はしゃいでいた新卒風のサラリーマン群は苦笑しつつ黙り込み、目だけで会話をしている。いたたまれない雰囲気にのみ込まれ、なんともばつが悪そうであった。
その付近に幅広に座っていたいかにも大阪風のどしっとした体躯をもつおばちゃんは、いたずら小僧たちのその様を見て、自分が叱りつけたかのように満足げな視線を注いでいた。
離れた場所ではクスクスと笑い声がこぼれはじめ、しだいに元の疲れた車内へと戻っていった。

地下鉄に乗り換えると、大変な混みようの車内。

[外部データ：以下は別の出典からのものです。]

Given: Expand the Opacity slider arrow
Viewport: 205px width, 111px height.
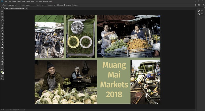Looking at the screenshot, I should pos(46,5).
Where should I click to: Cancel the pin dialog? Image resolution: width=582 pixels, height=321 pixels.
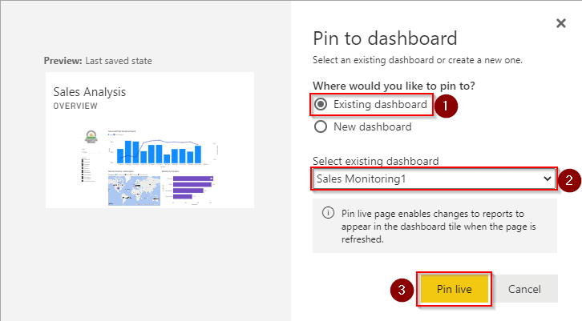click(x=524, y=289)
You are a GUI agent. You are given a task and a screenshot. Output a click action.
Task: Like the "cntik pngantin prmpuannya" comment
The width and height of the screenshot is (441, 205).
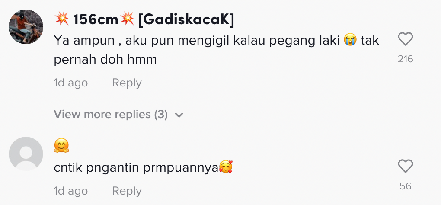point(405,167)
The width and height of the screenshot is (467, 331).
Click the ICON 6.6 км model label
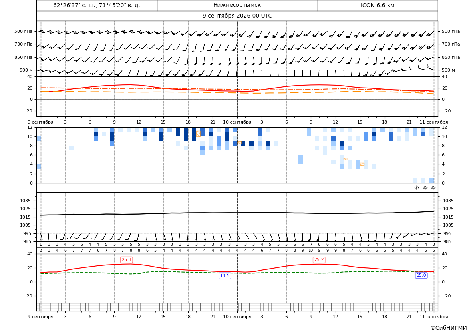378,5
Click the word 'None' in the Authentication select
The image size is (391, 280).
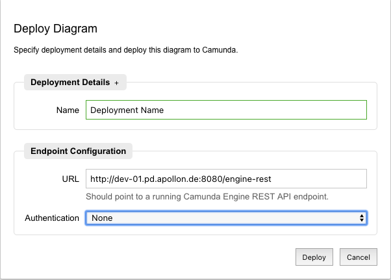point(102,218)
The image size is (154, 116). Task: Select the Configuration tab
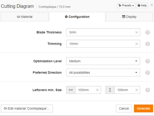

クーラーは利いているが、蒸し暑い。
昇降口付近では本など読んでいたら迷惑がられると思い、吊革が手に出来る範囲に身を寄せる私。
ねとっとした嫌な感覚が腕に伝わり隣を見れば、汗まみれの太った男。秋葉原大阪日本橋を徘徊していそうな彼は、絶えず白地に青い縞柄のハンカチで汗を拭っている。満員電車には迷惑な体質をもつ彼には少し距離を空けたいが、・・・。
二つ目の駅で前の座席が空いた。そわそわし始めた彼を横目に私は、熱帯雨林からの解放を願い、空席を満たした。彼は汗を拭いながら私を恨めしそうに見下ろしていた。